+++ Supplied records

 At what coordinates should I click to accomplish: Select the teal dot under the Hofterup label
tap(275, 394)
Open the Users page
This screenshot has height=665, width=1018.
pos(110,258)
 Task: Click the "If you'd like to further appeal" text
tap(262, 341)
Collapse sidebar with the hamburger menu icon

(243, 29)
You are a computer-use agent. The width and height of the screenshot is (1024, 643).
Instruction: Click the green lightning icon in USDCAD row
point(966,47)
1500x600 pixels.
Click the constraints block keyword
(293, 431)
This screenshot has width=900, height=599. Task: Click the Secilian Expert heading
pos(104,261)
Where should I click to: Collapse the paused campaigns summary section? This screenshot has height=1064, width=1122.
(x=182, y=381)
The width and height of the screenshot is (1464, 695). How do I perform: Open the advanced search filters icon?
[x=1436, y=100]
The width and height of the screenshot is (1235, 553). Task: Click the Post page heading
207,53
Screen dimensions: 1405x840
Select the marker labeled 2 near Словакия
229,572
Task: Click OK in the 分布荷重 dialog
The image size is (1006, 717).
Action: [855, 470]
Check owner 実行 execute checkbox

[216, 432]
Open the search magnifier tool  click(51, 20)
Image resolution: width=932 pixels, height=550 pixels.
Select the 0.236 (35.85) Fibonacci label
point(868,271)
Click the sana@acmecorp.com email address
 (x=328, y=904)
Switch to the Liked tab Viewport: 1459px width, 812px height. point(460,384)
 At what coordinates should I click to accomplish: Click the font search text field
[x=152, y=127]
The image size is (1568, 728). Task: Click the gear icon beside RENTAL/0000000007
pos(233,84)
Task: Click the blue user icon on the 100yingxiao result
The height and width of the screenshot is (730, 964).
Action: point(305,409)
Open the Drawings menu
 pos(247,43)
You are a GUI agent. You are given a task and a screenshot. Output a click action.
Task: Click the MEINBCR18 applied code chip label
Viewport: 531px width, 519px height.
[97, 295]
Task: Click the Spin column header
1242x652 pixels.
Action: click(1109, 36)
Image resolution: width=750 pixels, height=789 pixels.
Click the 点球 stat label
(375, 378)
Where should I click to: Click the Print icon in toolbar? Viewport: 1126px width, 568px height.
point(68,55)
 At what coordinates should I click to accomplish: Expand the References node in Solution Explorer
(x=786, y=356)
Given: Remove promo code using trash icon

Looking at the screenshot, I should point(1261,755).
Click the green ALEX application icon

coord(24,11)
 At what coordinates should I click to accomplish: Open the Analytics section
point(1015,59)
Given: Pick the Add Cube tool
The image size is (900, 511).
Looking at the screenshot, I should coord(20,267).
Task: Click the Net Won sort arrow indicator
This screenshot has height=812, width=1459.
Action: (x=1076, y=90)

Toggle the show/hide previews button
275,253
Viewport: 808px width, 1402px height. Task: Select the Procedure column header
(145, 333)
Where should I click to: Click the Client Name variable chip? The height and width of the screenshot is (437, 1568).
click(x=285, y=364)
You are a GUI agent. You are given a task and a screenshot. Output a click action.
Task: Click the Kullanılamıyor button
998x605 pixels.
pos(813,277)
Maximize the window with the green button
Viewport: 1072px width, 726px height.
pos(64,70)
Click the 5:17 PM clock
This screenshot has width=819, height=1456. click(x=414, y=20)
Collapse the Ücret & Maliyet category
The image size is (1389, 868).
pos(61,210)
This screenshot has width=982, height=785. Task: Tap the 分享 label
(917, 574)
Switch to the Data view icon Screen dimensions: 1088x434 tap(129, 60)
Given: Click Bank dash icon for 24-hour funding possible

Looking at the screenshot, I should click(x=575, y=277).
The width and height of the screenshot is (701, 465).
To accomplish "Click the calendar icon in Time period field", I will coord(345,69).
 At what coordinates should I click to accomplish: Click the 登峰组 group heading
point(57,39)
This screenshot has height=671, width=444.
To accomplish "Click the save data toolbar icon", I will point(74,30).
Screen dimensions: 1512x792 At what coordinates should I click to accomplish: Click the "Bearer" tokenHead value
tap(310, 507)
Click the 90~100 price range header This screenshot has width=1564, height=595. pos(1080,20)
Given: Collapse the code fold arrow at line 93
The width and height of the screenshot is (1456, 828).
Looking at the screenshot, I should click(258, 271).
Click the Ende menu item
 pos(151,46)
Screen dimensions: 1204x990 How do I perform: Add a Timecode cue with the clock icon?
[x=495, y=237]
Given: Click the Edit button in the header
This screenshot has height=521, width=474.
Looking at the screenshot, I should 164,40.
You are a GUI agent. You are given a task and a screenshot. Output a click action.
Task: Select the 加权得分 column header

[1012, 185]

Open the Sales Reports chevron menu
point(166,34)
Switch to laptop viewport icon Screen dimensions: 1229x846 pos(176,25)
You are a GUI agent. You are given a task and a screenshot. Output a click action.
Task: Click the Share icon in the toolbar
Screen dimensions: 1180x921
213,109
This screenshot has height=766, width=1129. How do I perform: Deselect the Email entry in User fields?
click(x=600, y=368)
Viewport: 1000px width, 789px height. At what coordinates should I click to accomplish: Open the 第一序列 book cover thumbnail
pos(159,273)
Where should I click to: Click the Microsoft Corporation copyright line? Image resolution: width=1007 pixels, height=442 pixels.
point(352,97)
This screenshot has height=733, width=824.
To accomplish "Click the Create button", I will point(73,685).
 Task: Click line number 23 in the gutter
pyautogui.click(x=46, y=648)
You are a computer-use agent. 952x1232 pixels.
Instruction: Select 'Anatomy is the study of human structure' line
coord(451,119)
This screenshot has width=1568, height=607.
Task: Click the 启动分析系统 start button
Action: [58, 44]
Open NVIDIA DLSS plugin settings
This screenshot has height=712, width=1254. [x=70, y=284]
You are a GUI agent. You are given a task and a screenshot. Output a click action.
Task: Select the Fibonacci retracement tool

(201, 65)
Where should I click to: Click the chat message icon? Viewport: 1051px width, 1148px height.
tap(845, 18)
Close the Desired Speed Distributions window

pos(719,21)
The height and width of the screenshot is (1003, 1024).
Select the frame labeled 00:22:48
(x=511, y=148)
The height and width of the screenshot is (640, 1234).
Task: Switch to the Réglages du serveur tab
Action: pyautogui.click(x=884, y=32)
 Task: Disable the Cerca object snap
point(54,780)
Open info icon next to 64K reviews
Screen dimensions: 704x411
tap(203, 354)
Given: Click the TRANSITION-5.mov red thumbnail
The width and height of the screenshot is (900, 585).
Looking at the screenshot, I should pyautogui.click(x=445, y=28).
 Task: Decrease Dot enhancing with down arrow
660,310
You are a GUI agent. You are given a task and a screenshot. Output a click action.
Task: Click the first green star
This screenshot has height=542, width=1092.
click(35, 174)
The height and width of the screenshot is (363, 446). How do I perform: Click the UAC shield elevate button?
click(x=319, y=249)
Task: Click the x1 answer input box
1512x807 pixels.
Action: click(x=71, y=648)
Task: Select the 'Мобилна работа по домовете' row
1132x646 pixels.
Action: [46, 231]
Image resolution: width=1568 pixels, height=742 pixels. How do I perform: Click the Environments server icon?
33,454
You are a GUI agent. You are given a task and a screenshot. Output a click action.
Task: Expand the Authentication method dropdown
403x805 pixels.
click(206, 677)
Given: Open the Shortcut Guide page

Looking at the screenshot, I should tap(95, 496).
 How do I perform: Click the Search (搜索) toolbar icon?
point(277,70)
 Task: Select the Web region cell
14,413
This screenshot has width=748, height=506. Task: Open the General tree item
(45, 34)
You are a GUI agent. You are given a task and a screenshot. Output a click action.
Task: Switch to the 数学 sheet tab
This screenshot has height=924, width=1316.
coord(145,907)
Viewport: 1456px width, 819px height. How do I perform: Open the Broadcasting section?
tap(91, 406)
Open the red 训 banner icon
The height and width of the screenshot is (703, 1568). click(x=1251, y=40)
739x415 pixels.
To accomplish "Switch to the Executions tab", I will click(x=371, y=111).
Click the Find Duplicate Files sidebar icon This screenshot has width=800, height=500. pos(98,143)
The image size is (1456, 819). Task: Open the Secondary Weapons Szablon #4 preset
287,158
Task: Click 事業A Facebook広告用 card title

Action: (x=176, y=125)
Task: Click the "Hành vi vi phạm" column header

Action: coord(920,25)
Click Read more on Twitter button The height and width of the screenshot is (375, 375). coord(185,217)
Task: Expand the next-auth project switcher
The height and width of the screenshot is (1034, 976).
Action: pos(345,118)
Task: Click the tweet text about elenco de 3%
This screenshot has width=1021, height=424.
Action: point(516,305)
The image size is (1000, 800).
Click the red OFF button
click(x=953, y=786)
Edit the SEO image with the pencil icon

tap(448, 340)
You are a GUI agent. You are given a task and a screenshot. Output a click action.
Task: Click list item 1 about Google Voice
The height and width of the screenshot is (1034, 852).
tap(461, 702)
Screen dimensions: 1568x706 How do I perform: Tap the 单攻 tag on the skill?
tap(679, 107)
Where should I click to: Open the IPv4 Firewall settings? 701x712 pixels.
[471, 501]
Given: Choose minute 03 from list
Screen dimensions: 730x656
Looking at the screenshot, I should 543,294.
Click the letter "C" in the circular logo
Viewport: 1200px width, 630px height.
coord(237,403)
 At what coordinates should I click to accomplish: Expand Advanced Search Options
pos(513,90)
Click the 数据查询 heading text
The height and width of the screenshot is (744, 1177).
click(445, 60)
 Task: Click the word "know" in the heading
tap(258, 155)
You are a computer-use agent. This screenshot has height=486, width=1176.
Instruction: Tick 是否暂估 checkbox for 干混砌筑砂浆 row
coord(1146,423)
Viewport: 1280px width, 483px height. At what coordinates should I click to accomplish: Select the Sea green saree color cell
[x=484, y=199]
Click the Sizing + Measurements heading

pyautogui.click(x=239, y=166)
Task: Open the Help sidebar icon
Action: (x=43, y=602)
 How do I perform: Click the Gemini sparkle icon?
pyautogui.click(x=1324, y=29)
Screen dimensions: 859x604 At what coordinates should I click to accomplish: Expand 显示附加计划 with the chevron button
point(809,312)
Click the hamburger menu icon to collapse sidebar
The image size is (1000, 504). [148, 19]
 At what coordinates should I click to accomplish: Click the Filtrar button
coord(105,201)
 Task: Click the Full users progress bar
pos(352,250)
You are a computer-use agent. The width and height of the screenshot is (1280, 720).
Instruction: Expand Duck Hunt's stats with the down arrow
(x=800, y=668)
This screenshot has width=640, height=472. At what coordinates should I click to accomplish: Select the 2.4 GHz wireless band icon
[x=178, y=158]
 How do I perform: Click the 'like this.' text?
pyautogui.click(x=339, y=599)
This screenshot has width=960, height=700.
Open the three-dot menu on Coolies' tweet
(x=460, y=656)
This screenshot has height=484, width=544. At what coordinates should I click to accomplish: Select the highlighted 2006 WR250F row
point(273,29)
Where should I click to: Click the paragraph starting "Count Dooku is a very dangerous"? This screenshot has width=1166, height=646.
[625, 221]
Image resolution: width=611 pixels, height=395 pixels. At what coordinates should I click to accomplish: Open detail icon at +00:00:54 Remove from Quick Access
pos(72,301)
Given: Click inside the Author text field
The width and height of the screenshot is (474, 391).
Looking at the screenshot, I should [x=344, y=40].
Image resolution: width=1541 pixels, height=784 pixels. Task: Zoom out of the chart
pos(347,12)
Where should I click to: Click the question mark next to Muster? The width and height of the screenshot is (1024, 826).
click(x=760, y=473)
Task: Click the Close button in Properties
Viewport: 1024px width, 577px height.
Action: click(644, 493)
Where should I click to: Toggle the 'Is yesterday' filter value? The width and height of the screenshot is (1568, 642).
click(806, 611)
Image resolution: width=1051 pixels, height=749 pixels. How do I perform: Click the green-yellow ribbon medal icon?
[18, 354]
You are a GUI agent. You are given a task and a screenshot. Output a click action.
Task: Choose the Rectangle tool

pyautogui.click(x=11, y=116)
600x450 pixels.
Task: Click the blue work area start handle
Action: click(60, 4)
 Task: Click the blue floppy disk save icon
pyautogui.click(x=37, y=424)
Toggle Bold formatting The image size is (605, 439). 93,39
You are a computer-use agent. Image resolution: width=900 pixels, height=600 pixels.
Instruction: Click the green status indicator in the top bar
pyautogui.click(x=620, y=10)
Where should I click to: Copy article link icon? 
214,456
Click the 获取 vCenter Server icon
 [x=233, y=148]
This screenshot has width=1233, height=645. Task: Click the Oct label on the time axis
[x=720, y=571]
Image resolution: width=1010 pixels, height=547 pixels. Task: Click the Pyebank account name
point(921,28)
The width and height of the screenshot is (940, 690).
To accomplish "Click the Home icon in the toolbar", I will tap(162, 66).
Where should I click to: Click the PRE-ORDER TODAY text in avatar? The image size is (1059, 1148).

++++++

The task >> Could you reproduce exactly the lines of the entries above, from the one with "Task: Click 事業A Facebook広告用 card title" through the one with "Click Read more", and nothing else?

Written answer >>
Task: Click 事業A Facebook広告用 card title

Action: (x=176, y=125)
Task: Click the "Hành vi vi phạm" column header

Action: coord(920,25)
Click Read more on Twitter button The height and width of the screenshot is (375, 375). coord(185,217)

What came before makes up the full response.